The reopening threatens to flood markets with trapped supply. Big oil tankers are commanding $280,000 a day to enter the Persian Gulf to pick up cargoes, according to MarketWatch. The U.S. also granted a 60-day sanctions waiver allowing Iran to produce, sell and deliver crude through Aug. 21, adding further downside pressure on prices.
Diplomatic push accelerates
U.S. Secretary of State Marco Rubio arrived in Abu Dhabi on June 23 for a tour of the UAE, Kuwait and Bahrain — his first visit to the Gulf since the war began — aimed at reassuring allies after the U.S.-Iran framework agreement. Rubio said no country has the right to impose tolls or fees on transit through the strait, which is protected under international law.
Oman and Iran agreed to continue discussions on the future administration of navigation in the waterway, including maritime services and associated costs, according to a joint statement issued after talks in Muscat on June 23. The two countries will establish a joint working group involving their foreign ministries and consult other Persian Gulf coastal states and relevant parties.
Iran's top negotiator, Mohammad Baqer Qalibaf, said Tehran agreed to establish a communication hotline for ships transiting the strait to reduce tensions and quickly address any incidents. "This hotline is not for granting permission; permission follows its own procedures," he said. "This hotline is solely for resolving problems involving ships or clarifying possible incidents."
Nuclear inspections dispute clouds outlook
The broader peace framework faces complications. President Donald Trump claimed on June 23 that Iran had agreed to the "highest level" of nuclear inspections, writing on Truth Social that the arrangement would ensure "Nuclear Honesty." But Iranian Foreign Ministry spokesman Esmaeil Baghaei said the same day that Iran has no plans to allow International Atomic Energy Agency inspectors to visit nuclear facilities damaged in U.S. and Israeli strikes last year.
Trump later softened his stance, telling reporters in Pennsylvania that inspectors would go to Iran at an "appropriate time" and that "there is no rush."
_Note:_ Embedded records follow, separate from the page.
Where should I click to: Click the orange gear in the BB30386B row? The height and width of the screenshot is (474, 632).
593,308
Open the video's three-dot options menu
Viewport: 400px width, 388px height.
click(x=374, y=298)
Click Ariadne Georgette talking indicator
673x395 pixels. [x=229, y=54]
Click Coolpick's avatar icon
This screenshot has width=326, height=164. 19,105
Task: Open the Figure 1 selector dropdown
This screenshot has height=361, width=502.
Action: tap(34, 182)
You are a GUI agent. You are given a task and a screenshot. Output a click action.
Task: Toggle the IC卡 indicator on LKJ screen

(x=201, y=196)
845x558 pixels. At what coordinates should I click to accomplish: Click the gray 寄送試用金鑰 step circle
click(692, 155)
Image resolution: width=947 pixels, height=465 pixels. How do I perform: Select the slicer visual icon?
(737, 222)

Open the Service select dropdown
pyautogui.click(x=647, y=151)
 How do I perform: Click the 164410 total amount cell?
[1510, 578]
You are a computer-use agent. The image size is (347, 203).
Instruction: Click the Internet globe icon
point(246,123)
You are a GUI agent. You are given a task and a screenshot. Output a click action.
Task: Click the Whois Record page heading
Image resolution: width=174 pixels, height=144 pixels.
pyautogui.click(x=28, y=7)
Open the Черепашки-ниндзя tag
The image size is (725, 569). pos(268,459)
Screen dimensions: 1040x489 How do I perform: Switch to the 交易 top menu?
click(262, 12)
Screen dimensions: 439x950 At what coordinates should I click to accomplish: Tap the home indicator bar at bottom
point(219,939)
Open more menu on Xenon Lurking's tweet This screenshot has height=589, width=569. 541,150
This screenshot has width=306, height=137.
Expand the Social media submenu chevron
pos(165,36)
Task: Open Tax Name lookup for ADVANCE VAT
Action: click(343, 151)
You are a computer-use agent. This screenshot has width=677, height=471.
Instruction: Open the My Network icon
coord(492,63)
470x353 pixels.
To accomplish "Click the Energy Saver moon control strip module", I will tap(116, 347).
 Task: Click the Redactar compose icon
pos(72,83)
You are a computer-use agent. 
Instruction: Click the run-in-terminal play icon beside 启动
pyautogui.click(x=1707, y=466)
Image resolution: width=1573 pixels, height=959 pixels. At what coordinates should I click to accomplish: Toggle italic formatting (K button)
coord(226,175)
The last time Iran blocked IAEA access following military strikes — after the 2020 assassination of nuclear scientist Mohsen Fakhrizadeh — it took more than six months before limited inspections resumed. Any prolonged standoff could reintroduce supply risk premiums into crude prices.
If the diplomatic track holds and Hormuz traffic normalizes, WTI could test the $70 support level, a threshold not breached since before the conflict began. If nuclear inspections remain a sticking point and Iran reasserts control over strait administration, the supply recovery could stall, keeping Brent above $75.
This article is for informational purposes only and does not constitute investment advice.